Solving a Linear System with Dimensional Analysis

[TheFerruccio]

Homework Statement

Solve the Ax=b

Homework Equations

A=$\left( \begin{array}{ccc} 0 & \cos (L \lambda ) & \sin (L \lambda ) \\ \sin \left(\frac{L \lambda }{2}\right) & -\cos \left(\frac{L \lambda }{2}\right) & -\sin \left(\frac{L \lambda }{2}\right) \\ \lambda \cos \left(\frac{L \lambda }{2}\right)+4 \sin \left(\frac{L \lambda }{2}\right) & \lambda \sin \left(\frac{L \lambda }{2}\right) & -\lambda \cos \left(\frac{L \lambda }{2}\right) \\ \end{array} \right)$
b=zero vector.
x = what I am trying to solve for.

The Attempt at a Solution

This can be done a variety of ways, including in Mathematica. Do I try to solve for λ first, then plug it into the matrix, and solve for x? I've found that even being very precise with my λ yields x = 0. Is there any other way to approach this problem that is simpler?

 

[vela]

What's the context for this problem?
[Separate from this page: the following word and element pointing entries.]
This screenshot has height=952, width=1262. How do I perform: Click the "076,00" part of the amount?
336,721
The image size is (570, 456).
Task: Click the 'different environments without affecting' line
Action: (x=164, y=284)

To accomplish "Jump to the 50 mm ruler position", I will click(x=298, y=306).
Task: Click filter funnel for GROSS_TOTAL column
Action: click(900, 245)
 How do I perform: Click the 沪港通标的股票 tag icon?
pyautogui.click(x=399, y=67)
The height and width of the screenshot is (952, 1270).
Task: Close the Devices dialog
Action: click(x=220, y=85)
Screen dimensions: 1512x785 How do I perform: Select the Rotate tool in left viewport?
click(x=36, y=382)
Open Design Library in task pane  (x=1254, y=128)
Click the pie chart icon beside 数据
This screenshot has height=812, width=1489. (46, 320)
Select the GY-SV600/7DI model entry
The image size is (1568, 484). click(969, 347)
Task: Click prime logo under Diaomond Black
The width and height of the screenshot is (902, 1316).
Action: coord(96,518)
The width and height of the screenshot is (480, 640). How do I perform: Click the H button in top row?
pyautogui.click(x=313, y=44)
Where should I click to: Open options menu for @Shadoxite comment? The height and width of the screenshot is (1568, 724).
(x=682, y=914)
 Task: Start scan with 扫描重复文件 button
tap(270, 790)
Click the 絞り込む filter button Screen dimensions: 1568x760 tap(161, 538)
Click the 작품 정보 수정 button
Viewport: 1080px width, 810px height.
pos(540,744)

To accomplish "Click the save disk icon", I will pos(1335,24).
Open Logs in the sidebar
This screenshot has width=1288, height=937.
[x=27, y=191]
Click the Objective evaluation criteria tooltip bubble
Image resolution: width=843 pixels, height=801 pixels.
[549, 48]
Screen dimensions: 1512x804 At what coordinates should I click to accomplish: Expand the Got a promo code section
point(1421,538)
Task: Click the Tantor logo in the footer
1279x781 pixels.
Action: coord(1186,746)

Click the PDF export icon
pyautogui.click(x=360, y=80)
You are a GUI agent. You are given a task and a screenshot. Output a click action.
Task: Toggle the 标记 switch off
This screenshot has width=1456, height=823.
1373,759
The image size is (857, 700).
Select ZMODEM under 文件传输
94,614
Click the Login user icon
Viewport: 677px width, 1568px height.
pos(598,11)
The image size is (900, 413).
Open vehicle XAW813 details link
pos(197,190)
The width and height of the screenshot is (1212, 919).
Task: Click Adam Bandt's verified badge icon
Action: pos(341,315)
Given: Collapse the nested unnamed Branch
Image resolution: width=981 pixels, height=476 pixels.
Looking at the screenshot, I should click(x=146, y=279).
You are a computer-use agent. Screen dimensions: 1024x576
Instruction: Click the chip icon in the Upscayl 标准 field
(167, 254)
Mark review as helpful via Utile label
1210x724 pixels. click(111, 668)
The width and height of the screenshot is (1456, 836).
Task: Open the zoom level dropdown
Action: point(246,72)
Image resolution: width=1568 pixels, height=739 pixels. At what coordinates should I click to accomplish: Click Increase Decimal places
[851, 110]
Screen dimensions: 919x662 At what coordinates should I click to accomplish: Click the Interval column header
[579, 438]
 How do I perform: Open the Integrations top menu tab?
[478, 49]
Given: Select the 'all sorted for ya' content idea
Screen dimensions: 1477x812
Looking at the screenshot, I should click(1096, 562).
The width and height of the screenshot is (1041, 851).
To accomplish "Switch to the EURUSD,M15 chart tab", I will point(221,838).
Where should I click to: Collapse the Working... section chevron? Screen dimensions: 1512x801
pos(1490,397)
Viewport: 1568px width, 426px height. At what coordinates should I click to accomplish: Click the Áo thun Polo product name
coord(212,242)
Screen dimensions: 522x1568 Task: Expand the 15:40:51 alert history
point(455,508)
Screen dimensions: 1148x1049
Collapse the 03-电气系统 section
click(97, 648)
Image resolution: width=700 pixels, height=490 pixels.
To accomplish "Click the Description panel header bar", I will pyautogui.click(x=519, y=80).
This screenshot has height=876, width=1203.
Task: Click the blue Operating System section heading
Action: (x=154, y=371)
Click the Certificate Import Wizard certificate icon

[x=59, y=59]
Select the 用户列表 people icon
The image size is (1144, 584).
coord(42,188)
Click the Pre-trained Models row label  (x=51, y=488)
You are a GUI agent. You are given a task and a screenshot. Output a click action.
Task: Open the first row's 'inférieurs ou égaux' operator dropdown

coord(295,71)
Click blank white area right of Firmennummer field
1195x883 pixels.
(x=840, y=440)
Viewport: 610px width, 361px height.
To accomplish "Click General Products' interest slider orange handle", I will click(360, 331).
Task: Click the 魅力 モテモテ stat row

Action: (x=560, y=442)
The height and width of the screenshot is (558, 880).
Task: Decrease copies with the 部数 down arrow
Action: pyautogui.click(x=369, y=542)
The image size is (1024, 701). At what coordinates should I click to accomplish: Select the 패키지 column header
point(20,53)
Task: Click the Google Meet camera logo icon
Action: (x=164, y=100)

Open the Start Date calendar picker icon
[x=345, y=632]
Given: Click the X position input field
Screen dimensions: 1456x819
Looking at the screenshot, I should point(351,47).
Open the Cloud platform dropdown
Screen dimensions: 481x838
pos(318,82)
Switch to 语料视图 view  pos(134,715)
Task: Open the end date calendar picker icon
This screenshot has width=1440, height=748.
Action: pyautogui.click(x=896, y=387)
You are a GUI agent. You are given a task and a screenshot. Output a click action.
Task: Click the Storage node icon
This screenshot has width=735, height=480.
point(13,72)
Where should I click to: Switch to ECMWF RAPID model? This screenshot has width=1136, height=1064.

I ask because if it's from a physical situation where L represents a length, then it looks, based on dimensional analysis, like you may have made a mistake in deriving the matrix.

When you say you solved for $\lambda$, what criterion were you using — that A is singular?

 

[TheFerruccio]

Whoa, you're right! I usually check that. I totally forgot. λ in this case is √(P/(E I)) which has dimensions of 1/length. So, I corrected the matrix (algebra error that I subsequently found):

$\left( \begin{array}{ccc} 0 & \cos (L \lambda ) & \sin (L \lambda ) \\ \sin \left(\frac{L \lambda }{2}\right) & -\cos \left(\frac{L \lambda }{2}\right) & -\sin \left(\frac{L \lambda }{2}\right) \\ \lambda \cos \left(\frac{L \lambda }{2}\right)+\frac{4 \sin \left(\frac{L \lambda }{2}\right)}{L} & \lambda \sin \left(\frac{L \lambda }{2}\right) & -\lambda \cos \left(\frac{L \lambda }{2}\right) \\ \end{array} \right)$

Also, yes, I'm solving it with the assumption that I want the matrix to be singular, so I have to solve for λ first, by taking the determinant and solving the characteristic equation.

This yields the first λ = 4.0575/L. Converting from the def. of λ, I get $P=\frac{(4.0575^2) \text{E} \text{I}}{L^2}$.
This problem is an excerpt from a larger problem I have been working on in the engineering section, but I felt that this part would get some visibility here. Thanks for pointing out the dimensional error.

Now, the only thing that remains baffling me is the lack of a "k" anywhere in my matrix. The problem is from here: https://www.physicsforums.com/showthread.php?t=727016. I will post my dilemma in that thread.

A side note: I really hope I am following the forum policy correctly. Engineering problems are tough to pose in this environment, as they bring in a lot of different mathematics concepts into one. I felt compelled to lift the linear algebra problem out of there and into somewhere with more visibility. This problem, as far as the linear algebra of it is concerned, is solved now. Thanks again! Apologies if I accidentally violated policy by not properly encapsulating my problems into single threads.